In similar vein, the i-newspaper goes for a satellite picture of Europe, with a pair of scissors snipping round Britain.

The Sun, oddly, represents this day with a photograph of those White Cliffs on to which the words “Dover and out” have been superimposed as a message to Europe. On the front of the Daily Telegraph, Mrs Maybe is shown with her pen above the headline “Unite behind Brexit, says May” and next to a robust quote: “It is my fierce determination to get the right deal for every single person in this country.”

Mrs May is good at coming up with stirring words that in the end count for nothing. When she was elected – sorry, my mistake; when she mugged her way into Downing Street – she spoke of uniting the country, and instead she is doing the exact opposite. I think that by ‘uniting’ what she means is for everyone to shut up and do as she says. Or as the Daily Mail tells her she should say.

There is a theory banded about that Mrs Maybe lives in fear of the Daily Mail, and look where that extreme caution got her yesterday, on the front page of that newspaper having her legs compared to Nicola Sturgeon’s Scottish pins.

This morning the never knowingly repentant Mail runs the same picture again, only this time the legs have been covered up by a red splash bearing the words: “Censored by the left.” I do think that whoever started another one of those petitions over this was foolishly playing into the Mail’s hands, and encouraging the paper to tick its critics off by having columnist Sarah Vine say: “Oh, DO get a life” next to the picture. I haven’t read what Vine says inside because the life I do have is too short.

The ‘left’ in this context seems to be a sort of angry amorphous cloud, or a convenient grouping to make the Mail feel even smugger than usual. I suspect people were just disappointed to see something so pathetic on the front of a newspaper. You don’t have to be left-wing to think that reducing female politicians to the shapeliness of their legs is just too dismal for words.

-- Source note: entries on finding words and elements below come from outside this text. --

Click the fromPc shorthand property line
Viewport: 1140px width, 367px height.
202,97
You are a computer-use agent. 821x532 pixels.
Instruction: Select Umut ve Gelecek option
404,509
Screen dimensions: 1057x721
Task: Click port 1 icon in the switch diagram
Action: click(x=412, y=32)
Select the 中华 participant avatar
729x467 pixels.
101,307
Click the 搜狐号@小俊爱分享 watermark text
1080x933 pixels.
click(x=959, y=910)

But we shouldn’t give into Daily Mail Stress Disorder, as it’s a complaint which only wastes energy and sometimes makes the sufferer appear foolish. And I say this as someone who has suffered a few nasty Paul Dacre rashes in my time, but in the end, it’s only a newspaper. Sadly, puzzlingly, a very popular one, but that’s life for you. Other newspapers are available, a thought to remember as those Brexit dice start rolling for this two-year quickie divorce from Europe that could still descend into a decade long row from hell.